■ **Exercise aim**
Find the line containing "Instruction: Open Network". Reproduce it and every line after it up to the end of the records, exactly as written.

■ **Record extracts**
▬▬▬▬▬▬

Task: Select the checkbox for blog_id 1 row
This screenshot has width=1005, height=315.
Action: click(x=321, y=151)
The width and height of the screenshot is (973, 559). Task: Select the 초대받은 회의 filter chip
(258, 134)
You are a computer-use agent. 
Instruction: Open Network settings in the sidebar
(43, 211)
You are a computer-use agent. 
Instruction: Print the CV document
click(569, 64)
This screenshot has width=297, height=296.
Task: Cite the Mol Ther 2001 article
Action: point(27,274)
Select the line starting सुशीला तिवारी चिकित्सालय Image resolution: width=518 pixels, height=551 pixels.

▬▬▬▬▬▬

■ **Finished task**
Instruction: Open Network settings in the sidebar
(43, 211)
You are a computer-use agent. 
Instruction: Print the CV document
click(569, 64)
This screenshot has width=297, height=296.
Task: Cite the Mol Ther 2001 article
Action: point(27,274)
Select the line starting सुशीला तिवारी चिकित्सालय Image resolution: width=518 pixels, height=551 pixels.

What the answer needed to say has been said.